Le jeune Robert Schuman fréquenta l'école primaire et secondaire (l'Athénée) dans la capitale du Grand-Duché, où il apprit notamment le français (sa première langue étant le luxembourgeois, sa deuxième l'allemand standard). Puisque le diplôme luxembourgeois n'était pas reconnu en Allemagne, il passa, en 1904, son Abitur (baccalauréat) au Lycée Impérial de Metz, alors ville allemande. Ayant fait ses études supérieures de droit en Allemagne à Bonn, Berlin, Munich et Strasbourg, il ouvre un cabinet d'avocat à Metz en juin 1912. Parallèlement à ses études il s'investit à la Conférence Olivaint dont il demeura un fidèle compagnon de route.
Durant la Première Guerre mondiale [modifier]
En 1913, il préside le grand rassemblement laïc catholique, le Katholikentag, tenu à Metz.
Un an plus tard, la Première Guerre mondiale éclate. Bien que réformé en 1908 pour raisons médicales, il est incorporé comme simple soldat en 1914 et affecté en 1915 à l'administration territoriale (Kreis) à Boulay (Moselle). En 1918, il devient membre du conseil municipal de Metz.
En novembre 1918, l'Alsace-Lorraine est réintégrée à l'État français et Robert Schuman, devenu citoyen français, candidat de l'Union républicaine lorraine, entre en 1919 au Parlement comme député de la Moselle jusqu'en 1940. Il est membre de la Commission de législation civile et criminelle de 1919 à 1929 et de 1939 à 1940, de la Commission d’Alsace-Lorraine de 1919 à 1940, secrétaire de cette commission de 1920 à 1927, vice-président de 1927 à 1929, président de 1929 à 1936. Lors des débats à l'Assemblée sur l'abolition du droit local en 1923, il milite pour le maintien du Concordat. À partir de 1936, il siège au Conseil général de la Moselle pour le canton de Cattenom.

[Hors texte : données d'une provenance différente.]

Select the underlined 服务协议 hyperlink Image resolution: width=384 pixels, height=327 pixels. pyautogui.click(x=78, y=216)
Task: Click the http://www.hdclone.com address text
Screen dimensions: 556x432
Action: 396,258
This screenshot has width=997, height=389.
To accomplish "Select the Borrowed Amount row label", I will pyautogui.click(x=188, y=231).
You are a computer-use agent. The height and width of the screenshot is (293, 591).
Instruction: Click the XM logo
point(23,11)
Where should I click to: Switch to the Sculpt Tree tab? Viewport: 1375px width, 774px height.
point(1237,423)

Durant la Seconde Guerre mondiale [modifier]
En 1938, la crainte d'une nouvelle guerre « fratricide » lui fait accueillir positivement les Accords de Munich, mais la Seconde Guerre mondiale éclate en 1939. En mars 1940, Robert Schuman est nommé sous-secrétaire d'État pour les Réfugiés dans le gouvernement Reynaud. Après l'offensive allemande du 10 mai 1940, Robert Schuman estime dès le 12 juin qu'il « faut mettre bas les armes »[3]. Le 16 juin 1940, il est confirmé à son poste de sous-secrétaire d'État et fait ainsi partie du premier gouvernement Pétain. Le 10 juillet 1940, il vote pour les « pleins pouvoirs » au maréchal Pétain.
La Moselle est annexée de fait par le Reich nazi quelques jours plus tard, intégrée au Gau Westmark — dont le chef-lieu est Sarrebruck —, et Robert Schuman, réfugié sur ses terres lorraines, est arrêté par la Gestapo et mis au secret dans la prison de Metz, avant d'être transféré à Neustadt (actuelle Rhénanie-Palatinat) le 13 avril 1941, grâce à un allègement des conditions de détention obtenu par Heinrich Welsch.

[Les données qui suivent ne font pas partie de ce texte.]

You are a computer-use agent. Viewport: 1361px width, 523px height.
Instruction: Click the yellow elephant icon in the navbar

Âgé de cinquante-six ans, il s'évade et réussit à rejoindre la zone libre dans la Vienne le 13 août 1942 en franchissant la ligne de démarcation à Vernon après avoir passé 10 jours à l'abbaye de Ligugé[4]. Il passera également par la Trappe de Notre-Dame-des-Neiges, en Ardèche.
IVe République [modifier]
Sous la IVe République, il retrouve son siège de député de la Moselle de 1946 à 1962.
Il est président du Conseil des ministres (1947) (MRP), puis ministre des Affaires étrangères (1947-1952), il fut un des grands négociateurs de tous les traités majeurs de la fin de la Seconde Guerre mondiale (Conseil de l'Europe, pacte de l'Atlantique Nord, CECA, etc.).

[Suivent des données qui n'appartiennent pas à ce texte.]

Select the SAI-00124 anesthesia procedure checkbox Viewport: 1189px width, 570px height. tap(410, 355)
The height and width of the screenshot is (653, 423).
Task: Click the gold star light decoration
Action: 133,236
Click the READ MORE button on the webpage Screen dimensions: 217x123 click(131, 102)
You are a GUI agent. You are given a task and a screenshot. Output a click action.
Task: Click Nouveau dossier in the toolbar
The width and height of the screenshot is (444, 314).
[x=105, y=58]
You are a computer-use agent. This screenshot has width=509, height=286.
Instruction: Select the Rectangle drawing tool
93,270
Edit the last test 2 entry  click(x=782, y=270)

Le temps de la construction européenne [modifier]
Son ami Jean Monnet lui fait part de l'urgente nécessité pour la France de se faire un allié de l'Allemagne et rédige un projet destiné à initier une fédération européenne. Robert Schuman concrétise l’initiative en proposant – non sans audace de la part d'un député lorrain – par sa Déclaration du 9 mai 1950, de placer la production franco-allemande du charbon et d’acier sous une Haute Autorité commune, dans une organisation ouverte à la participation des autres pays d’Europe. Le plan Schuman entraîne la création de la Communauté européenne du charbon et de l'acier (CECA) qui est à l'origine de l'actuelle Union européenne[5].
C'est en ce 9 mai, que tous les ans le « Jour de l'Europe » commémore ce qui constitue, selon Jacques Delors, le geste le plus important de ces dernières décennies.
En 1953, chargé du dossier marocain (le Maroc, comme « protectorat », dépendait des Affaires étrangères), il tente de s'opposer à la déposition de Mohammed V, ce qui lui vaut d'être évincé du gouvernement.
De 1958 à 1960, il est le 1er Président du Parlement européen, lequel lui décerne, à la fin de son mandat, le titre de « Père de l'Europe ».
Fin de vie [modifier]
Robert Schuman se retire de la politique en 1962, et retrouve sa confortable maison de Scy-Chazelles ; il passe les derniers mois de sa vie à lire, à se promener, et s'intéresse particulièrement à l'actualité politique et européenne même s'il prend la décision de ne pas intervenir publiquement.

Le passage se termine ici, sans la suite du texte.